▶ **About this task**
Whatever lies between the line that holds "Given: Click the" and the final line of the records below, both included, should be repeated exactly; leave out the pictures and add nothing.
-------- Supplied entries
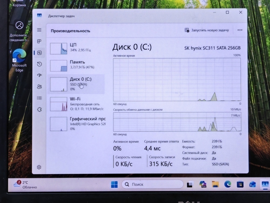Open the Startup apps view
Image resolution: width=270 pixels, height=203 pixels.
point(39,76)
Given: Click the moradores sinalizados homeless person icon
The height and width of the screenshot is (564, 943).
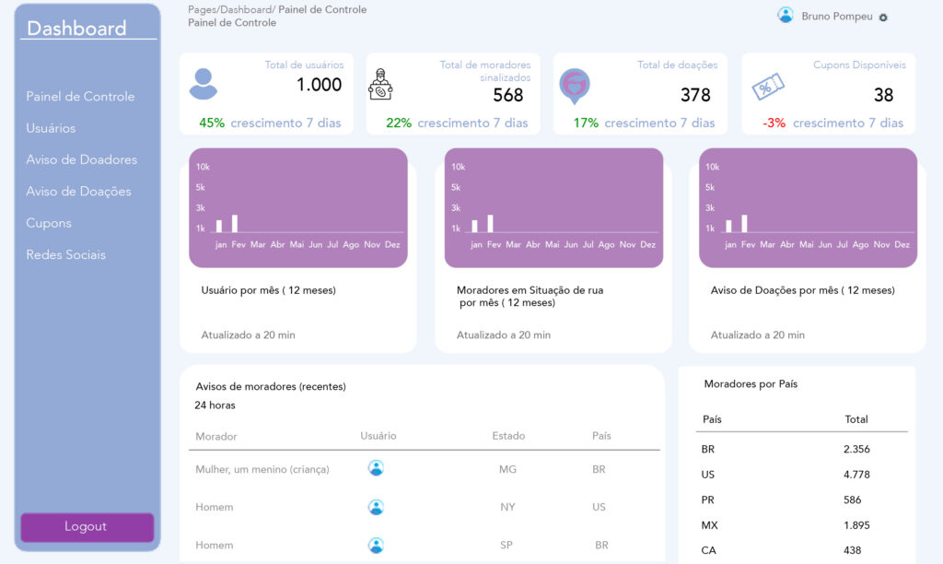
----------------
▶ **Task response**
Given: Click the moradores sinalizados homeless person icon
The height and width of the screenshot is (564, 943).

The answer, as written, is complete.